Demand for gold dropped to 892.3t in Q3 – its lowest quarterly total since Q3 2009 – as consumers and investors continued to battle the effects of the global pandemic. At 2,972.1t year-to-date (y-t-d) demand is 10% below the same period of 2019.


ETF Investment

Quarterly inflows of 272.5t took global holdings of gold-backed ETFs to a new record of 3,880t. While the pace slowed a little from H1, sustained inflows throughout Q3 demonstrate the continued motivation of ETF investors to add to their holdings.


Bullion investment

Bar and coin investment jumped to 222.1t in Q3 – up 49% y-o-y. Most major retail investment markets saw strong growth though the largest volume increases were seen in Western markets, China and Turkey. This contrasted with continued strong sales in Thailand.

The US dollar gold price rose to a record high of US$2,067.15/oz in early August. This was followed by a correction with the price closing the quarter around US$1,900/oz. Record high prices for gold were also seen in various other currencies, among them the rupee, the yuan, the euro and sterling. 

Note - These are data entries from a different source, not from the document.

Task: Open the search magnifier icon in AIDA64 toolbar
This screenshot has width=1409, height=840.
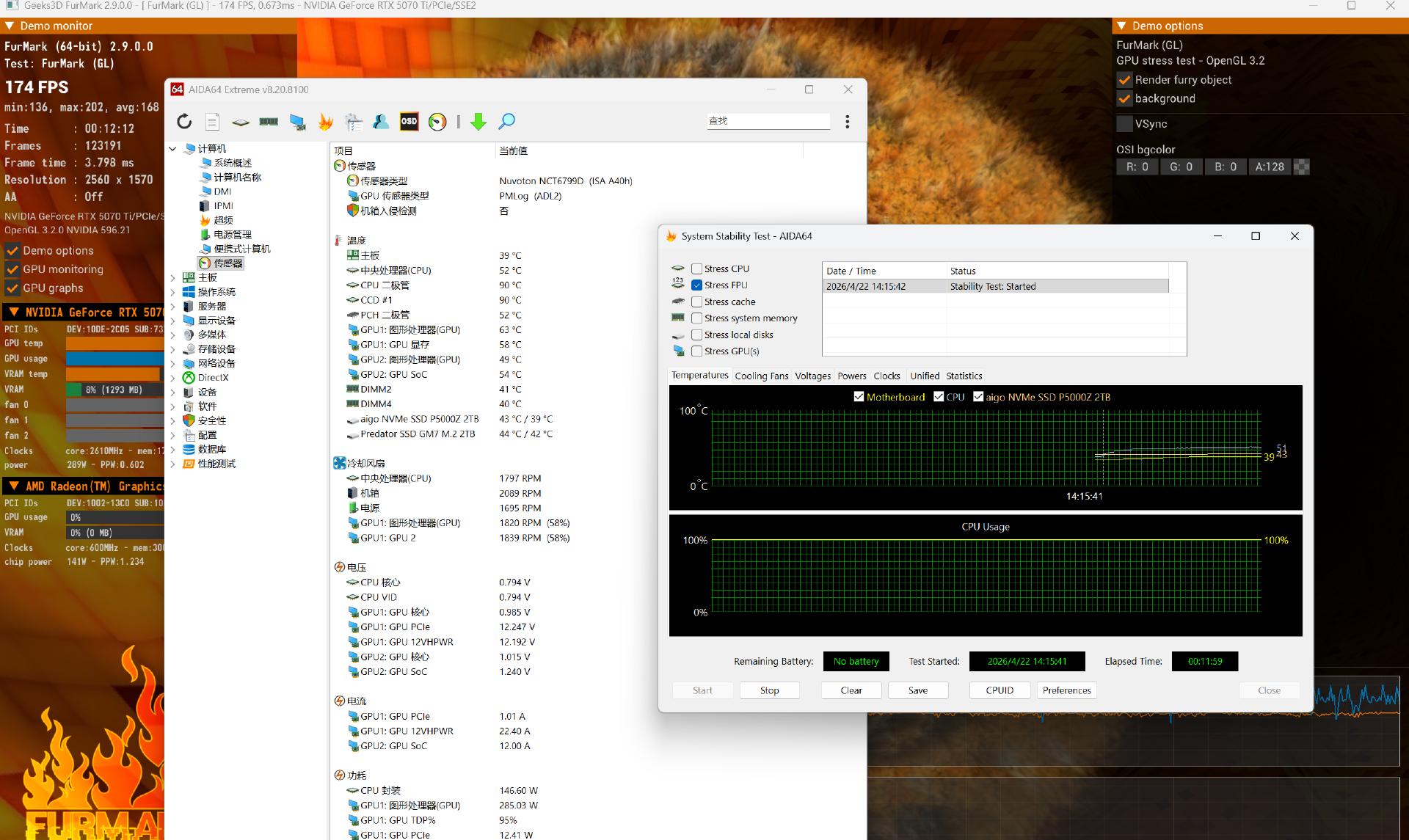Action: [506, 122]
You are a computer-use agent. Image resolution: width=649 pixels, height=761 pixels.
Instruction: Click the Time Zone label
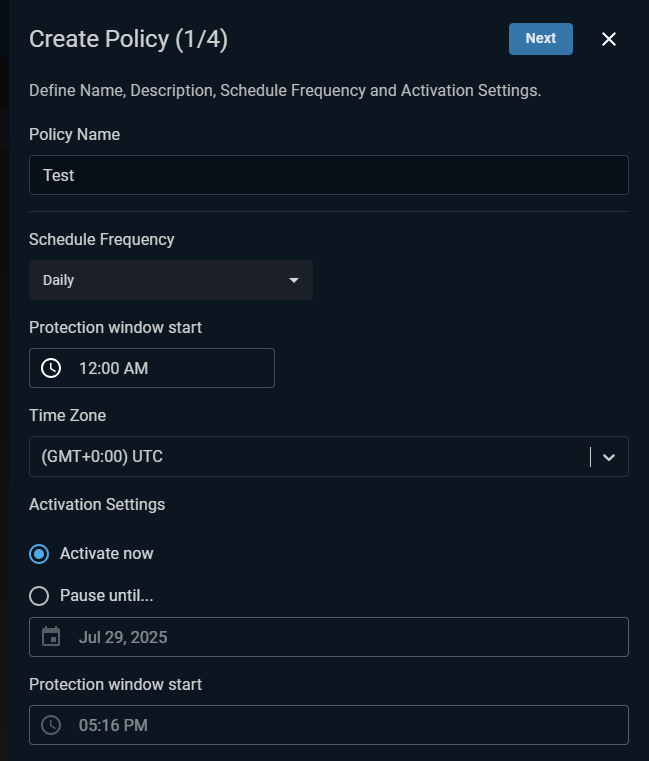[x=67, y=415]
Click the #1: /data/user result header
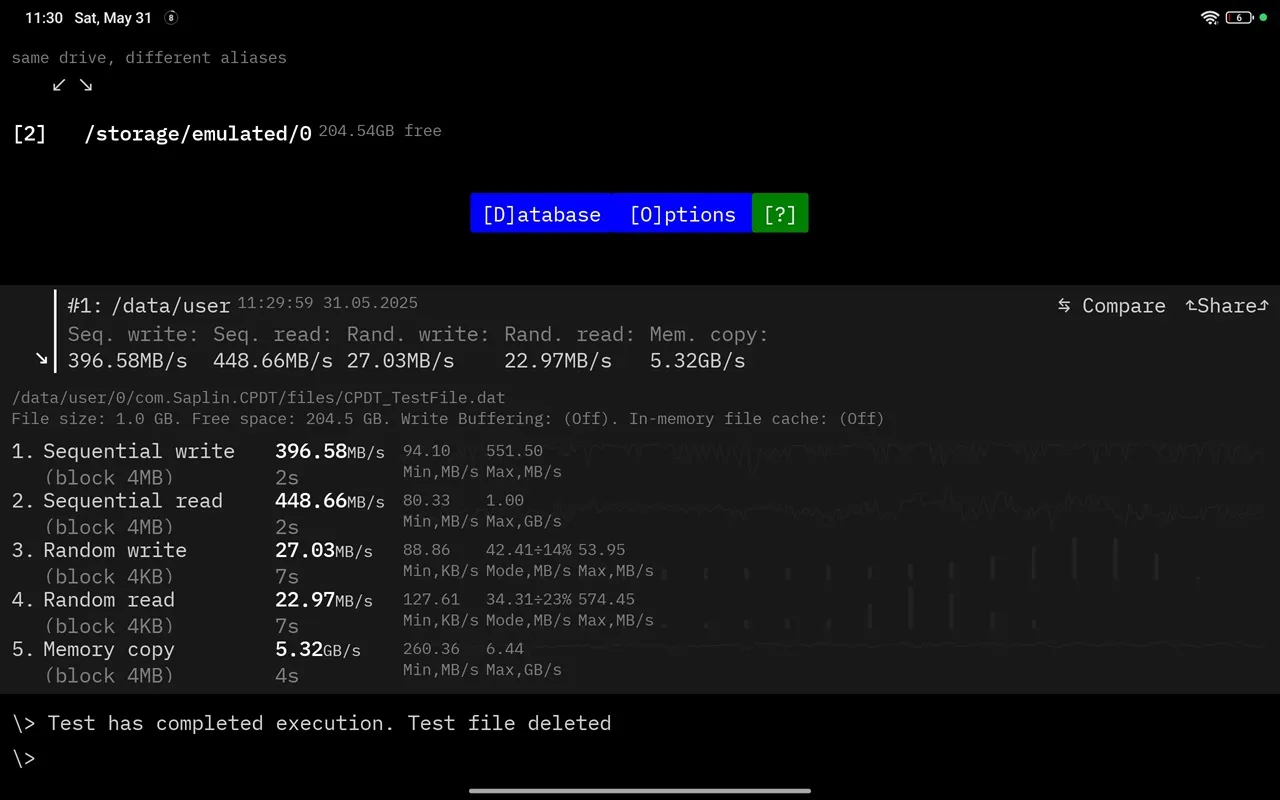 coord(149,305)
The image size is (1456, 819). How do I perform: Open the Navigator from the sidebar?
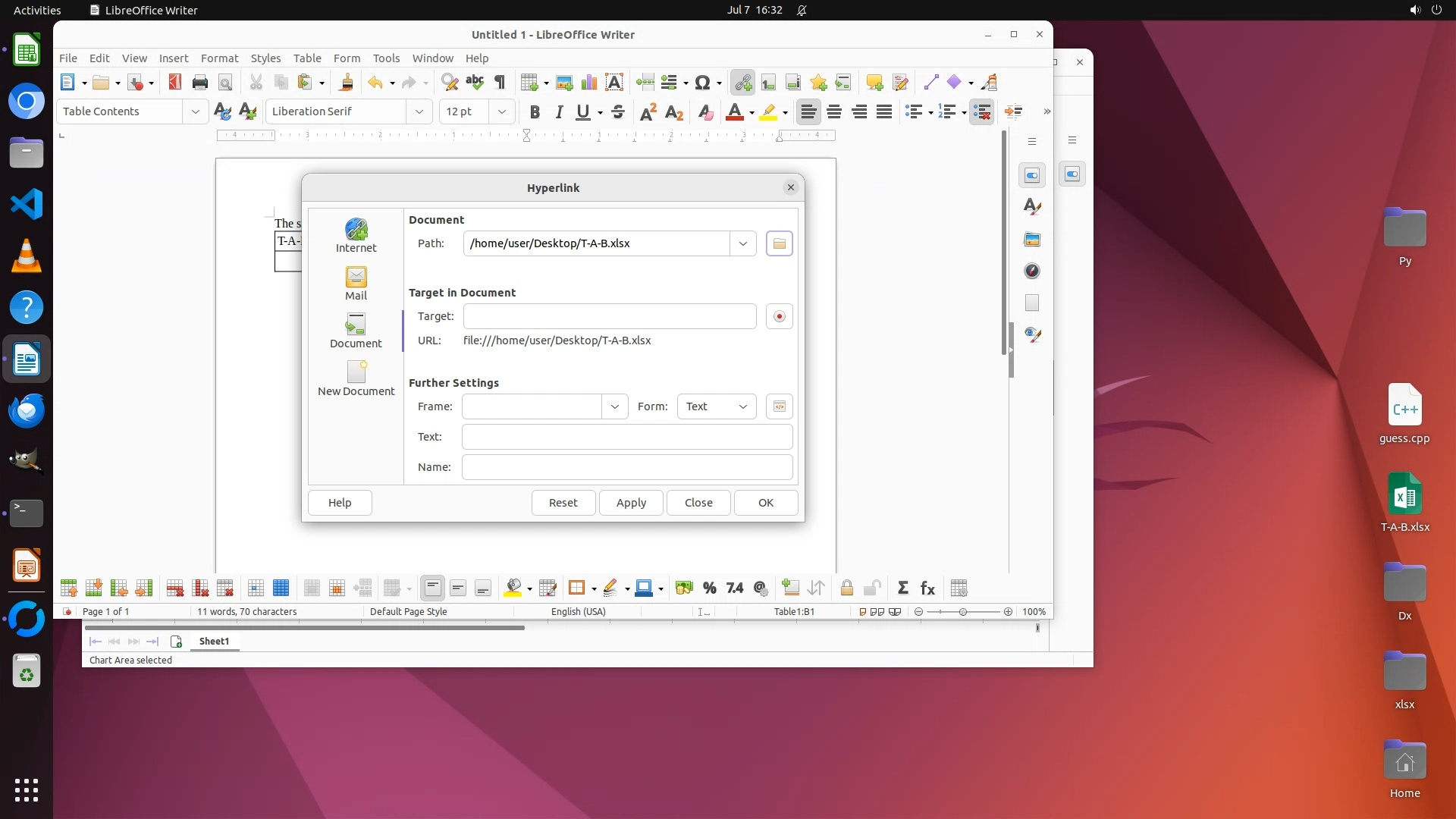(1032, 271)
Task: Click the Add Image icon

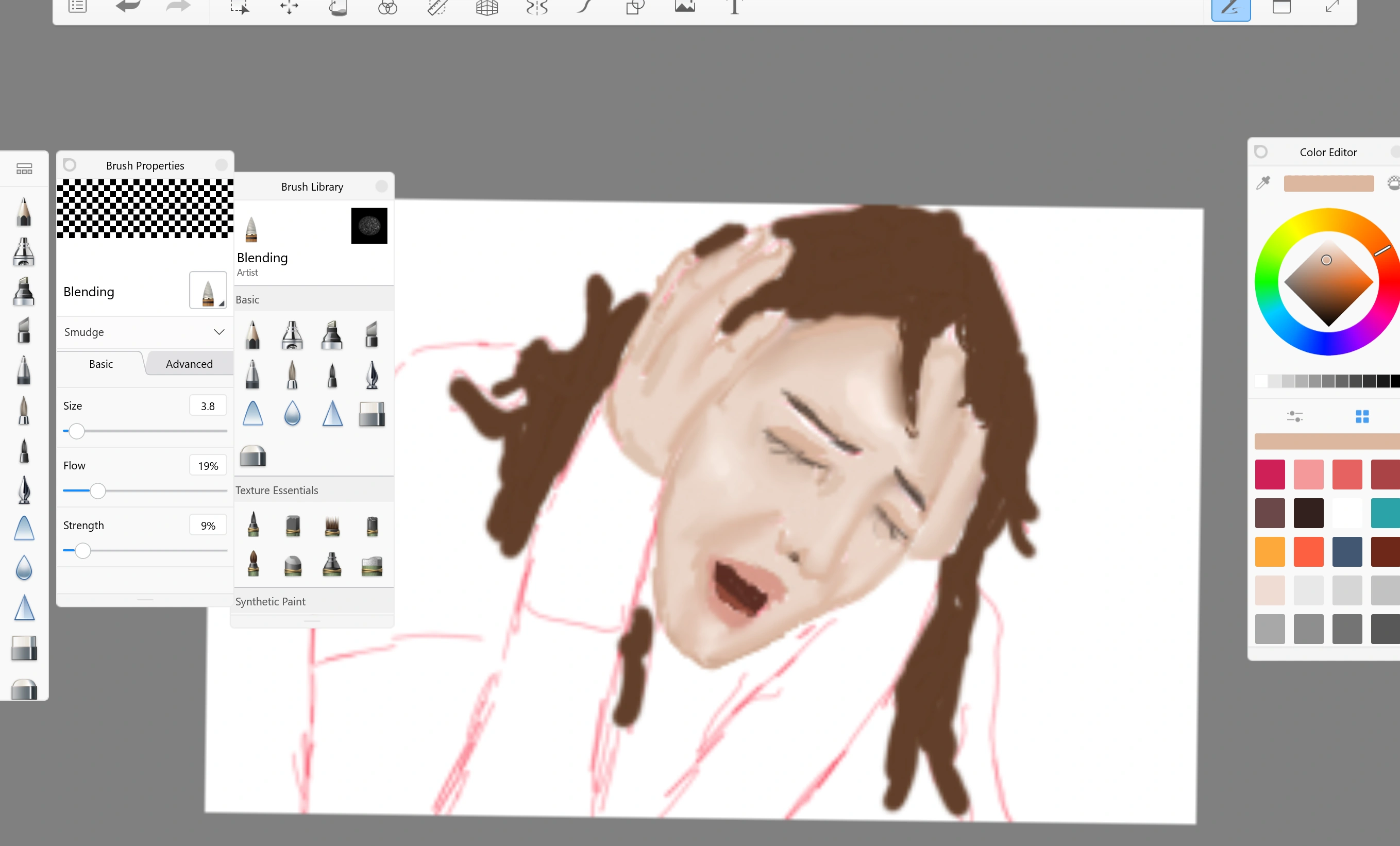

The pandemic further impacted the jewellery sector. Weakness caused by COVID-19 was compounded by record gold prices: Q3 demand fell 29% y-o-y to 333t. While China and India accounted for the largest volume declines, weakness was global.

Central Banks

Central banks generated modest net sales of 12t of gold in Q3. This was the first quarter of net sales since Q4 2010, primarily due to concentrated sales by two banks, Uzbekistan and Turkey. Buying continues at a moderate pace, driven by the need for diversification and protection amid the negative rate environment.  

Turkey sold 22.3 tonne in the quarter as it battles to manage its currency and facilitates trades to support its commercial banks in times of high gold demand.  Uzbekistan reduced its gold reserves by 34.9t during Q3, bringing y-t-d net sales to 28.6t. Despite the sizable sale in Q3, gold reserves of 307t still account for 56% of total reserves. The country has seen a rise in gold exports this year as it looks to utilise its gold reserves, capitalising on higher prices to combat the economic impact of the pandemic.



Demand for gold used in technology remained weak in Q3, down 6% y-o-y at 76.7t. But the sector saw a decent quarterly improvement as some key markets emerged from lockdown.


Total supply fell 3% y-o-y in Q3 to 1,223.6t. Mine production was 3% lower y-o-y as the industry continued to feel the effects of the H1 COVID-19 restrictions.  That said the biggest declines in the quarter had nothing to do with COVID.  The stalemate between Barrick and PNG saw the suspension of the giant Porgera mine and the world’s biggest producer, China, posted another 3% decline due to implementation of stricter environmental policies.  Russia, hot on the heels of Australia for the #2 position saw a massive 13% decline due to lower grades yielding less as the easy stuff has already been mined and the record year they had last year.

Recycled gold supply increased 6% y-o-y, with recycling channels reopening as consumers and retailers emerged from lockdown and its predictable correlation with a higher gold price as can be seen in the chart below. On a y-t-d basis, total supply remained 5% lower than the same period last year due to the disruption caused by the pandemic.